🚀 t5-largeをRACEデータセットでファインチューニングした誘導選択肢生成モデル
このモデルは、入力として質問、回答、文脈を受け取り、3つの誘導選択肢を生成するように、t5-largeモデルをRACEデータセットでファインチューニングしたものです。
🚀 クイックスタート
入力形式
- 入力:
question <sep> answer <sep> context
出力形式
✨ 主な機能
t5-largeモデルをRACEデータセットでファインチューニングし、入力として質問、回答、文脈の連結を受け取り、3つの誘導選択肢のリストを出力します。これは、MQAG論文の質問生成パイプラインの2番目のコンポーネント(つまり g2
)です。また、このプロジェクトのGitHubリポジトリはこちらです: https://github.com/potsawee/mqag0。
📦 インストール
このモデルを使用するには、transformers
ライブラリが必要です。以下のコマンドでインストールできます。
pip install transformers
💻 使用例
基本的な使用法
>>> from transformers import AutoTokenizer, AutoModelForSeq2SeqLM
>>> tokenizer = AutoTokenizer.from_pretrained("potsawee/t5-large-generation-race-Distractor")
>>> model = AutoModelForSeq2SeqLM.from_pretrained("potsawee/t5-large-generation-race-Distractor")
>>> context = r"""
... World number one Novak Djokovic says he is hoping for a "positive decision" to allow him
... to play at Indian Wells and the Miami Open next month. The United States has extended
... its requirement for international visitors to be vaccinated against Covid-19. Proof of vaccination
... will be required to enter the country until at least 10 April, but the Serbian has previously
... said he is unvaccinated. The 35-year-old has applied for special permission to enter the country.
... Indian Wells and the Miami Open - two of the most prestigious tournaments on the tennis calendar
... outside the Grand Slams - start on 6 and 20 March respectively.
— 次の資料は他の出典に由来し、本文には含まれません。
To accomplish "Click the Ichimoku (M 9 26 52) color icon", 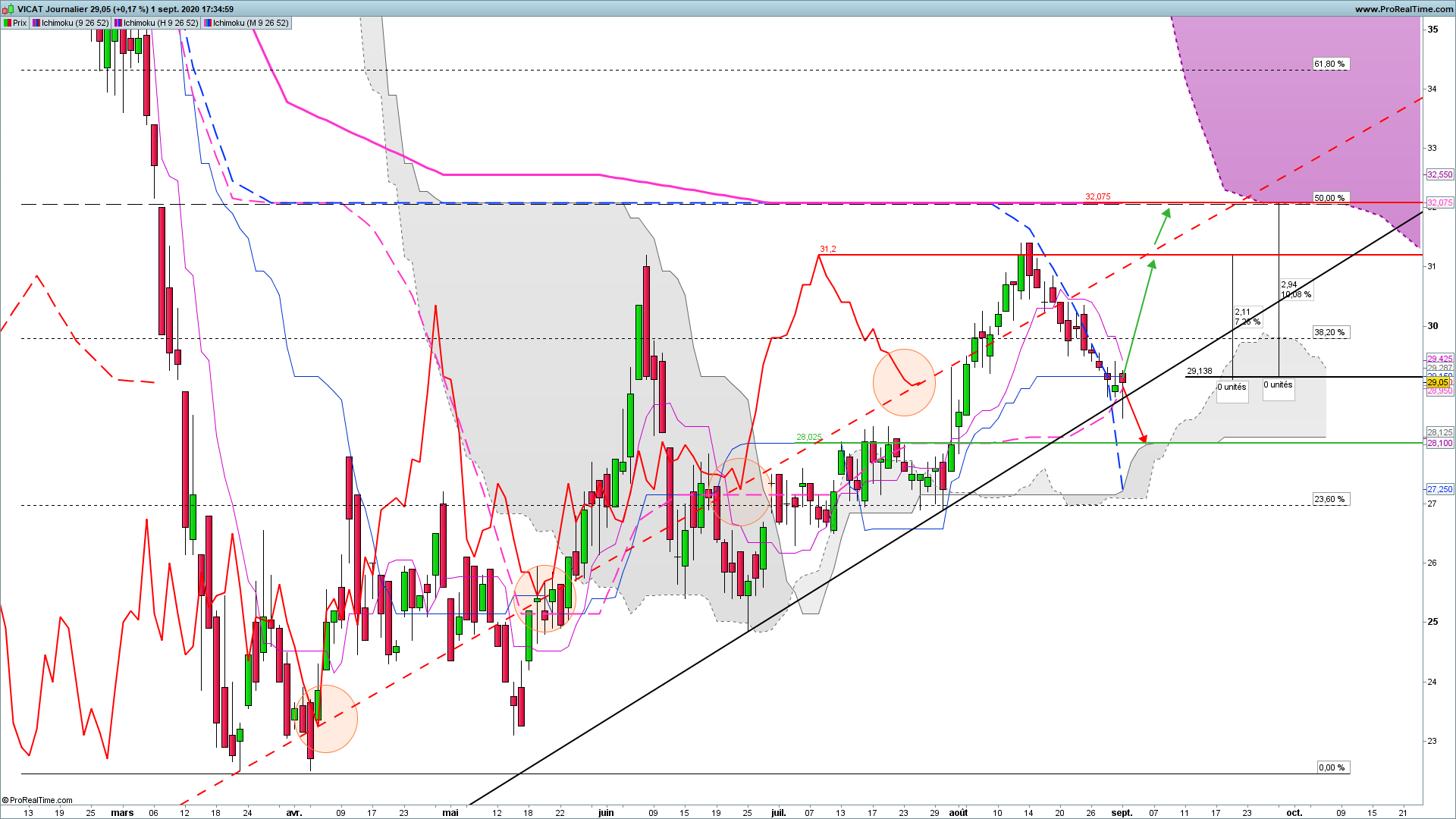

Djokovic says he will return to
... the ATP tour in Dubai next week after claiming a record-extending 10th Australian Open title
... and a record-equalling 22nd Grand Slam men's title last month.""".replace("\n", "")
>>> question = "What is the best title for the passage?"
>>> answer = "Djokovic's application for special permission to enter the United States"
>>> input_text = " ".join([question, tokenizer.sep_token, answer, tokenizer.sep_token, context])
>>> inputs = tokenizer(input_text, return_tensors="pt")
>>> outputs = model.generate(**inputs, max_new_tokens=128)
>>> distractors = tokenizer.decode(outputs[0], skip_special_tokens=False)
>>> distractors = distractors.replace(tokenizer.pad_token, "").replace(tokenizer.eos_token, "")
>>> distractors = [y.strip() for y in distractors.split(tokenizer.sep_token)]
>>> print(distractors)
['The United States has extended its requirement for international visitors to be vaccinated against Covid-19',
"Djokovic's return to the ATP tour in Dubai",
"Djokovic's hope for a positive decision to allow him to play at Indian Wells and the Miami Open"]
📚 ドキュメント
引用
@article{manakul2023mqag,
title={MQAG: Multiple-choice Question Answering and Generation for Assessing Information Consistency in Summarization},
author={Manakul, Potsawee and Liusie, Adian and Gales, Mark JF},
journal={arXiv preprint arXiv:2301.12307},
year={2023}
}
📄 ライセンス
このプロジェクトはApache-2.0ライセンスの下で公開されています。